The ability to convert intelligence to instinct is the great upstream lost skill of our time. It’s all so strange, and kinda tiresome. Could you imagine getting up every morning, and just aspiring to be a human extension of autocorrect and autocomplete? That’s pretty much 3/4 of my social scree - I mean, feeds.
“You are SOO WRONG!”
“Oh yeah? You’re more wrong!”
“Well, you’re the most wrong!”
Well, yeah. Fwiw, each side of an argument can display equal intelligence and confidence, while also betraying comprehension. In the end, though, “ne’er the twain shall meet” discourses advance nothing. Everyone needs to just kick back and share great crab cakes, for god’s sake.
I was always an A-minus student, fwiw. I long ago accepted I’m catastrophically incorrect about 10% of the time, which is thankfully just enough for me never to fall prey to blind certainty. Straight-A students are the most dangerous of all, even more than F’s. They are just sooo cocksure.
Today…
The world’s not an idiocracy:
“No one knows they know nothing. So everything’s ok.”
The world is, rather, a smartocracy:
“Everyone knows enough to think they know everything. So nothing’s ever ok.”
A smartocracy was inevitable (in hindsight, of course) with the rise of our mediacracy, where lives are spent in a constant tight-rope walk between machine and mind.

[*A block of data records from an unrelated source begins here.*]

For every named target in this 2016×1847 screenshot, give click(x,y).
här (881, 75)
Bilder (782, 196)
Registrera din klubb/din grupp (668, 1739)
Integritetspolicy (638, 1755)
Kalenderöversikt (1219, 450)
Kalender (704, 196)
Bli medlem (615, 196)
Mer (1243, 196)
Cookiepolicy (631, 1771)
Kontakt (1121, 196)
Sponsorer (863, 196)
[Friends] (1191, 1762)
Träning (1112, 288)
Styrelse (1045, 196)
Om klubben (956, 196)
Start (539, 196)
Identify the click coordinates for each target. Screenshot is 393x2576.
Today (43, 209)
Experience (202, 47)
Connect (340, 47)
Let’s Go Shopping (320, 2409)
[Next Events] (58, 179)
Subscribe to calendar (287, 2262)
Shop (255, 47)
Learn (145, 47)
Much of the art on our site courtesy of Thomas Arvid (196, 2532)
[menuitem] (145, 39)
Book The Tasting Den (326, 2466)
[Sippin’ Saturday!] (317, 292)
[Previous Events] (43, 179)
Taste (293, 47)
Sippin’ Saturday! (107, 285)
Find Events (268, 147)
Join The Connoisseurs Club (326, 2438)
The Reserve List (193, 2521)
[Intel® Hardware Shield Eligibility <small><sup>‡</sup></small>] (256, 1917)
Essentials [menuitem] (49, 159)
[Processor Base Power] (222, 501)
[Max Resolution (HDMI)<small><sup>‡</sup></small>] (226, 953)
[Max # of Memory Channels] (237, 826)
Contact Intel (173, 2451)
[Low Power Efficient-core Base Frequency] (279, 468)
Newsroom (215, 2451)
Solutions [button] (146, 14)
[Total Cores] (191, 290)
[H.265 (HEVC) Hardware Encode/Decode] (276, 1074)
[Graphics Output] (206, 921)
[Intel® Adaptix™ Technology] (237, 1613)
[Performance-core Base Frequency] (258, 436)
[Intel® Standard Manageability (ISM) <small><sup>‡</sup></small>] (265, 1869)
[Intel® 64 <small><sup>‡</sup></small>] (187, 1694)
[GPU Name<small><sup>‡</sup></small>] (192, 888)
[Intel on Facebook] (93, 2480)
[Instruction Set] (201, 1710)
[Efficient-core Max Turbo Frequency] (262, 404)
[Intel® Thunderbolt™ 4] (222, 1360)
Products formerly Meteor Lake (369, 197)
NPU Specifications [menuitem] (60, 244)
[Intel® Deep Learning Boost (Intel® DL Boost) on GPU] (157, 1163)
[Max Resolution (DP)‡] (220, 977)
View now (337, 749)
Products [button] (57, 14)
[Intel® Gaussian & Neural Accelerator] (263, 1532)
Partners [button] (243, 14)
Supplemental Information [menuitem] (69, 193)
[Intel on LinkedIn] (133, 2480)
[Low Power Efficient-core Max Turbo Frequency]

Artificial intelligence and robots will first come for all the jobs that require little thinking, but eventually also will usurp all the work that requires the most thinking. In the coming paradigm, you can’t afford to be stupid, but there will be no need to be so smart, either. Just a little confidence will go a long, long way. Hi ho.
Everything’s an equation.
Everyone’s their own god now.
Everyone’s a sensation.
Everyone is too smart now.
The more stupid one is, the closer one is to reality. The more stupid one is, the clearer one is. Stupidity is brief and artless, while intelligence squirms and hides itself. Intelligence is unprincipled, but stupidity is honest and straightforward.
― Fyodor Dostoyevsky
Btw, your brain isn’t too wet or warm to harbor your consciousness as a quantum wave.